O regime se aplica apenas a bens cujo custo total de insumos importados não ultrapasse o limite percentual do preço de exportação estabelecido na TIPI (40% ou 65%).
A pessoa jurídica pode compensar o crédito apurado com débitos próprios, vencidos ou vincendos, relativos a tributos e contribuições administrados pela Receita Federal do Brasil, ou solicitar o ressarcimento do valor em espécie, observada a legislação específica.
Desde 2019, a venda de mercadorias destinadas à Zona Franca de Manaus passou a equivaler à exportação para o exterior.
O aumento no percentual do crédito do Reintegra é um dos pleitos apresentados por entidades representativas da indústria a fim de contornar a recessão econômica vivida no Brasil desde o agravamento da pandemia do Covid-19. Ainda no começo do ano, a Coalizão Indústria, integrada por 15 entidades do setor, defende a retomada de alíquotas mais altas junto ao governo federal.
Para a Associação Brasileira da Indústria de Máquinas e Equipamentos (Abimaq), que integra o grupo informal, a alíquota atual do programa está bem distante do percentual de resíduos tributários da cadeia de produção da indústria de máquinas e equipamentos. De acordo com a diretora executiva de mercado externo da Abimaq e gerente do Brazil Machinery Solutions, Patrícia Gomes, estudos comprovam que existe um resíduo tributário de 6,44% remanescente da cadeia de produção do setor de máquinas e equipamentos.

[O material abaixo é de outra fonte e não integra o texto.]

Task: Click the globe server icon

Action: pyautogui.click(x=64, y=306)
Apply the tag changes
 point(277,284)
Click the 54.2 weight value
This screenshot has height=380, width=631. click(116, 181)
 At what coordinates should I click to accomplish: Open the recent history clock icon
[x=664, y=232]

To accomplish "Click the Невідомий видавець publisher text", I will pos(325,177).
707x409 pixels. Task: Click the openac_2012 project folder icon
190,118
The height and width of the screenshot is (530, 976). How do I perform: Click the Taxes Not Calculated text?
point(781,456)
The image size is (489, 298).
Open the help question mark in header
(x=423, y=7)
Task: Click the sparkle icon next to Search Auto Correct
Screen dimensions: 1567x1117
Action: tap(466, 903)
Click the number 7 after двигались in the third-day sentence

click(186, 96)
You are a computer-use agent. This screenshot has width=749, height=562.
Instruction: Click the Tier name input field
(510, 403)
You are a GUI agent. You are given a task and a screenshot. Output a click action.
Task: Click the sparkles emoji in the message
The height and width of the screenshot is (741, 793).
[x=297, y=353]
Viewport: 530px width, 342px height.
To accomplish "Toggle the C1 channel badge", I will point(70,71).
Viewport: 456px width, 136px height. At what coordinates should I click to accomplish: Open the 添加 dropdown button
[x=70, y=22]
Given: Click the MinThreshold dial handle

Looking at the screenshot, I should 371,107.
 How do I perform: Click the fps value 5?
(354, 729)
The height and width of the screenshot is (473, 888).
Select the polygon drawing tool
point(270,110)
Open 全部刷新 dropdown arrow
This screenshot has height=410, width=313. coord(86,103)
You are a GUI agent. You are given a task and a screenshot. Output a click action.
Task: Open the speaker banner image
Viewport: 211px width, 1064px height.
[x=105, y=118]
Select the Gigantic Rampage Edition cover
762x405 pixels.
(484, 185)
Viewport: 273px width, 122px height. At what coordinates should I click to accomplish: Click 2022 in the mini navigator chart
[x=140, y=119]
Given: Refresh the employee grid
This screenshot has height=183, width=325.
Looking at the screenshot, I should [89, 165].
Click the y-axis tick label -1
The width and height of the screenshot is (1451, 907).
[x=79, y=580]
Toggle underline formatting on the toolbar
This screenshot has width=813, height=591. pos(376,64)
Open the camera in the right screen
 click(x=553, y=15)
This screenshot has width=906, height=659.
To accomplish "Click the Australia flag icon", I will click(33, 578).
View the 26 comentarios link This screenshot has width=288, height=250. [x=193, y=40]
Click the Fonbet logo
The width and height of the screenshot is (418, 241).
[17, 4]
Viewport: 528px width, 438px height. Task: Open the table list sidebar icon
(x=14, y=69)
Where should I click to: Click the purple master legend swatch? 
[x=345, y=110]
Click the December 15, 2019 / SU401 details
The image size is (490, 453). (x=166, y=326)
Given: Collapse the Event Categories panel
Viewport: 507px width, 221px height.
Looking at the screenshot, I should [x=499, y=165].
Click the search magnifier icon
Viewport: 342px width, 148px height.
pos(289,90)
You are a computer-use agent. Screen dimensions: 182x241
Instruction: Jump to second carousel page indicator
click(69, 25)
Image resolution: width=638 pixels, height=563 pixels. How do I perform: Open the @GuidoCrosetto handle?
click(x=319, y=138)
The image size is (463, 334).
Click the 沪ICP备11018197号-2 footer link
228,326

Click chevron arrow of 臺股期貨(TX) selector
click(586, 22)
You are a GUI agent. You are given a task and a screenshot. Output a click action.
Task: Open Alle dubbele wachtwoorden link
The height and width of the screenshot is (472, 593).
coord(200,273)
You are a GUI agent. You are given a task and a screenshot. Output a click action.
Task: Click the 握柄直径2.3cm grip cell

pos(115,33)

A entidade lembra que, na competição global por mercados, a maior parte dos países isenta suas exportações de tributos. O Brasil faz o mesmo caminho quando são analisados os impostos diretos.
No entanto, devido às distorções do sistema tributário brasileiro, as isenções não alcançam todos os impostos e contribuições recolhidos pelos fornecedores da cadeia produtiva da indústria, o que leva o país a exportar tributos junto com seus produtos, resultando assim em uma redução da competitividade do produto brasileiro no mercado internacional. A função do Reintegra é justamente corrigir essa distorção.
“O retorno para a alíquota inicial, de 3%, e seu gradativo aumento nos próximos anos é indispensável para a manutenção dessa competitividade”, afirma Patrícia. Outra questão que também preocupa as empresas é a falta de previsibilidade sobre os valores das alíquotas, uma vez que elas são amplamente utilizadas na negociação com compradores internacionais.
A advogada especializada na concessão de créditos do Reintegra,Flavia Holanda, da FH Advogados, explica que o aumento do percentual pode ocorrer também dentro do exercício. O princípio da anterioridadegeral (anual ou de exercício) diz respeito às reduções de benefícios fiscais previstos no Reintegra.
“Agrande justificativa do respeito a anterioridade é o direito a previsibilidade. É uma regra que visa a proteger o contribuintee que está centrada na garantia de que uma decisão do Fisco não vai acabar por prejudicar o planejamento financeiro e fiscal já realizado”, explica Flavia. No caso de uma decisão que vá ao encontro do que a classe empresarial almeja, nesse caso o aumento do percentual que pode retonar ao caixa das empresas exportadoras, não é necessário que ele passe a valer apenas no ano seguinte, sustenta a especialista.